▶ [WRITTEN TASK]:
Lay out the lines below as a numbered list, skipping any blank lines and leaving out the pictures.

▶ [DATA TO USE]:
* begin *
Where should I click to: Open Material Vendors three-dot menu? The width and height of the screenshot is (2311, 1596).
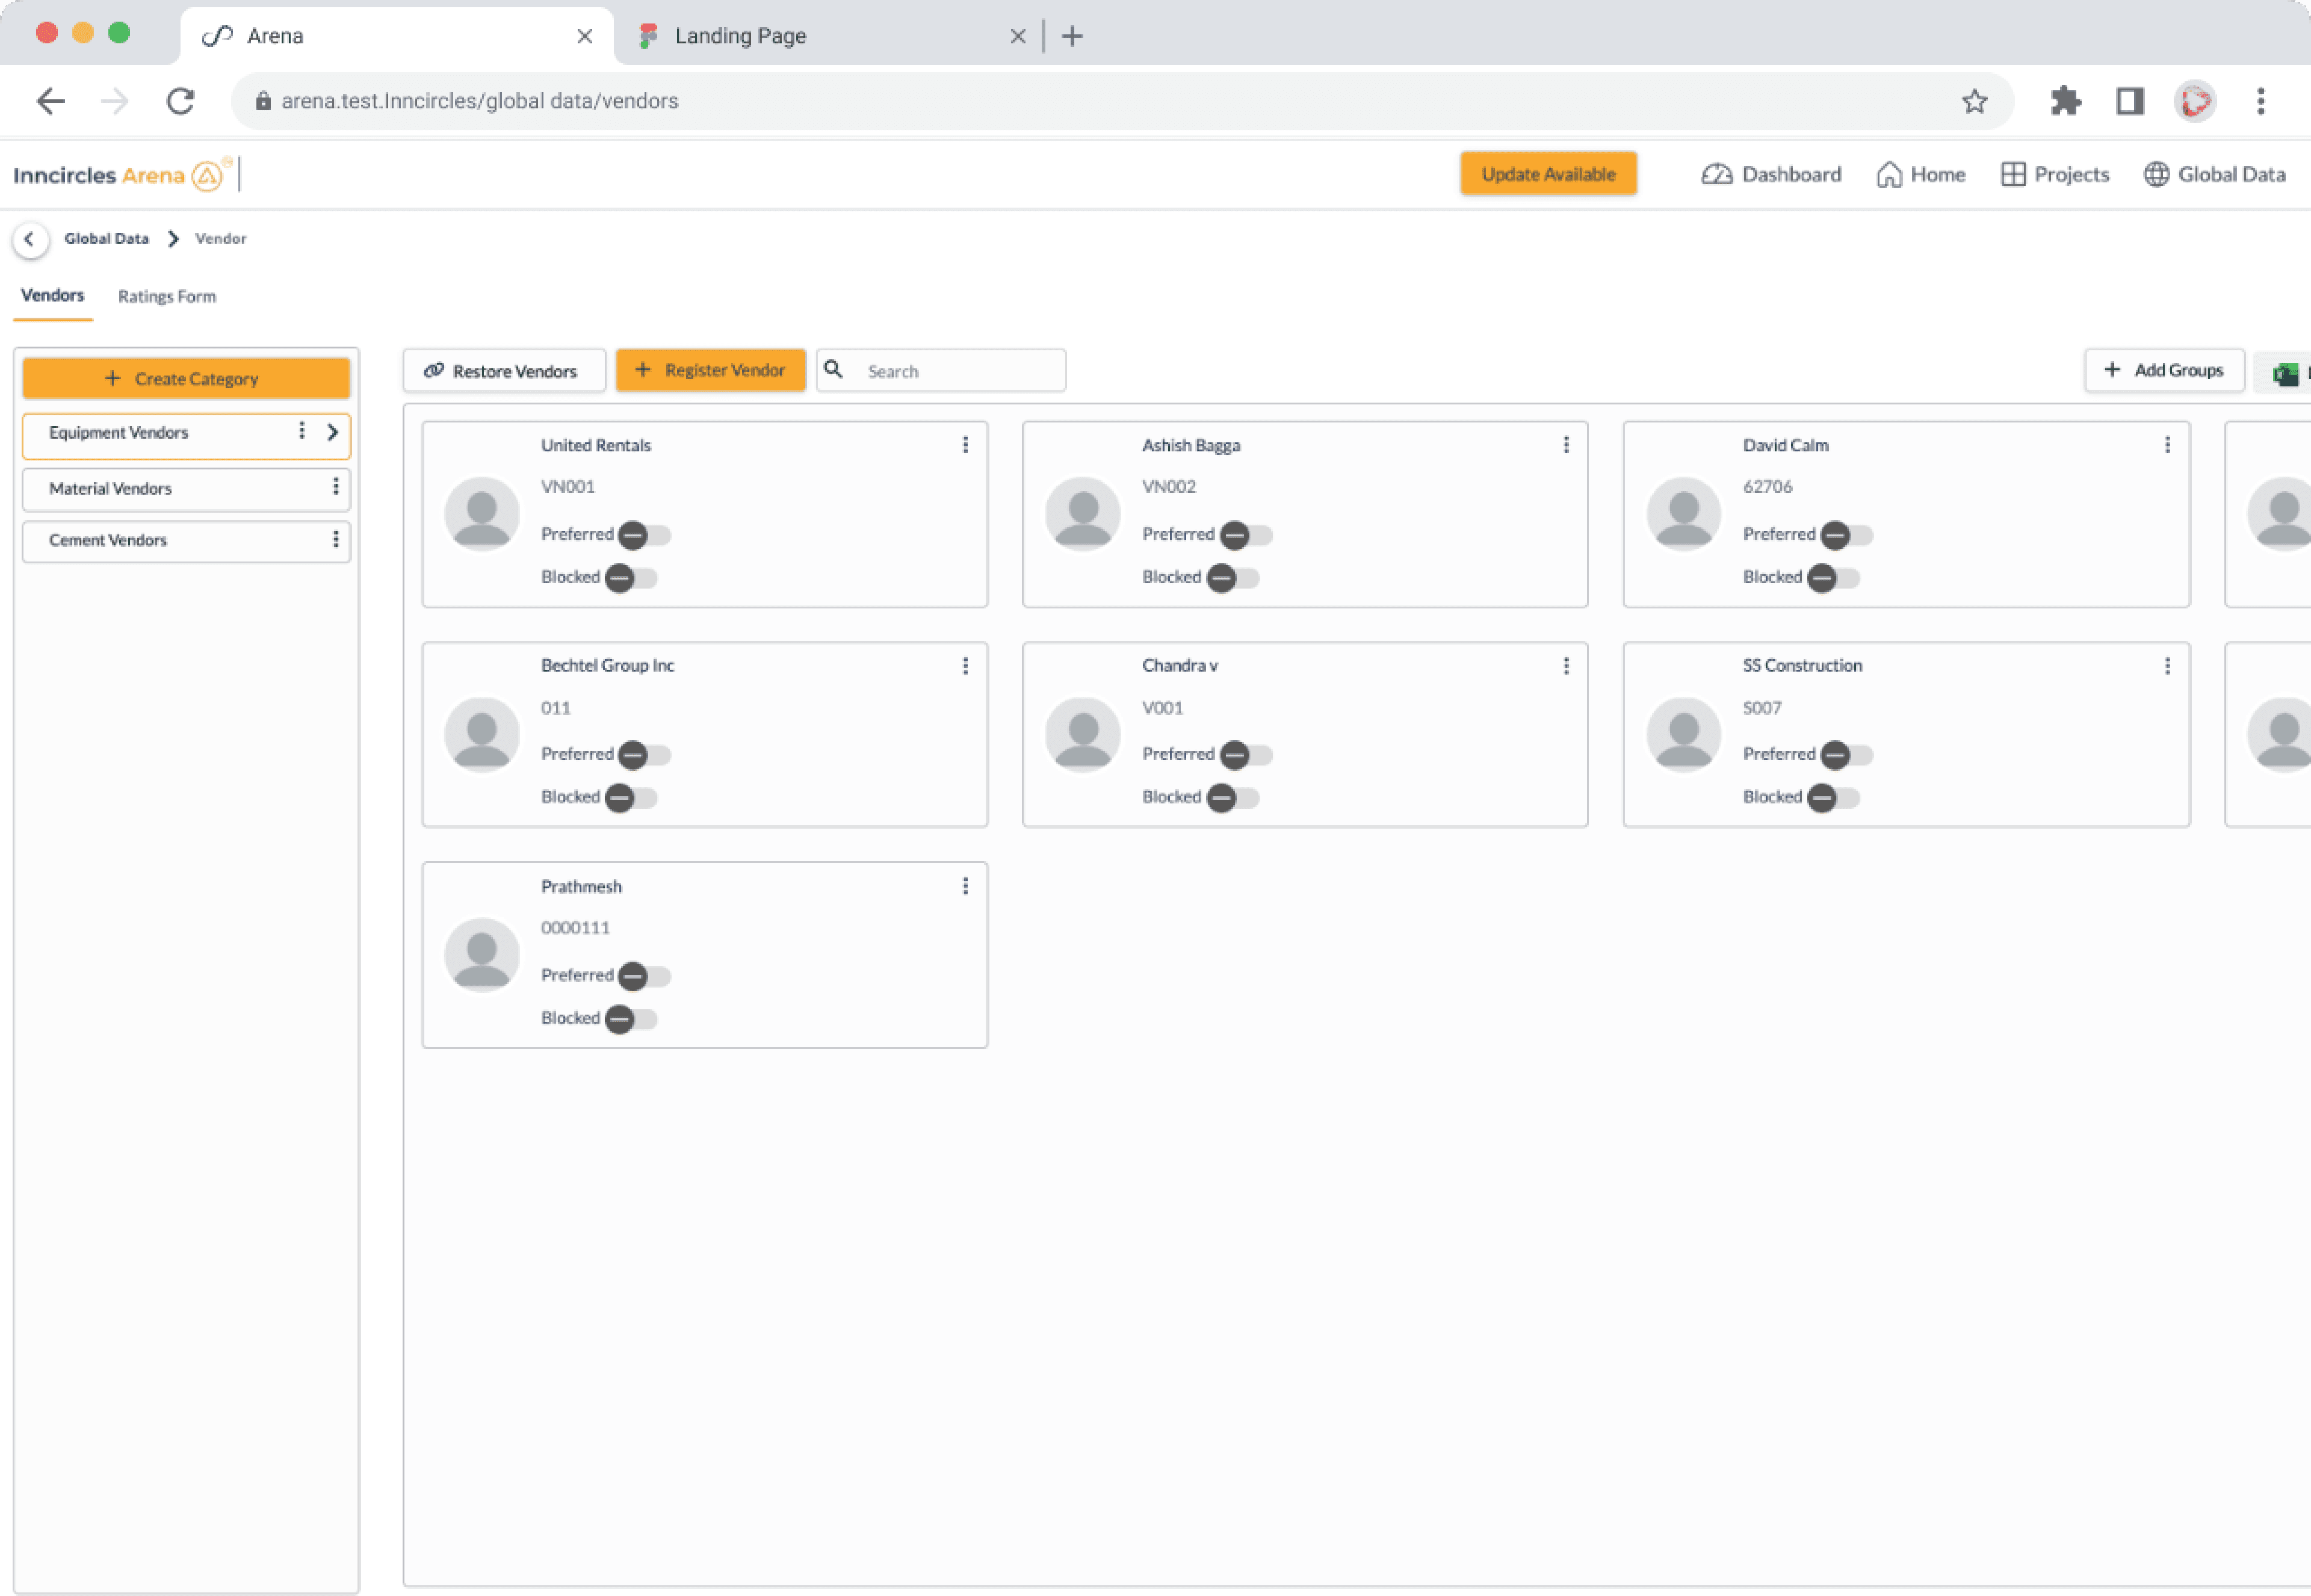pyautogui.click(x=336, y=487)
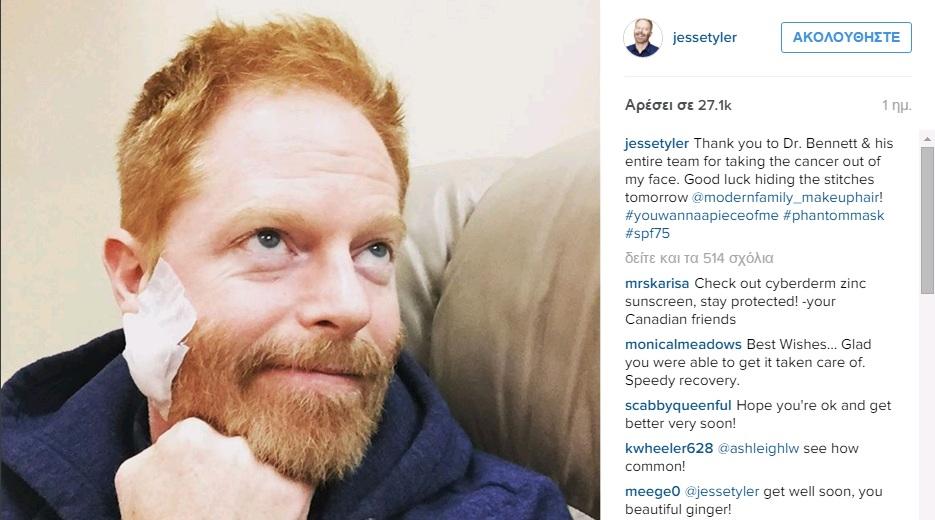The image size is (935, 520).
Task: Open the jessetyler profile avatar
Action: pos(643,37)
* end *
▶ [SOLVED EXERCISE]:
1. Where should I click to: Open Material Vendors three-dot menu? The width and height of the screenshot is (2311, 1596).
2. pyautogui.click(x=336, y=487)
3. The image size is (935, 520).
4. Task: Open the jessetyler profile avatar
5. Action: pos(643,37)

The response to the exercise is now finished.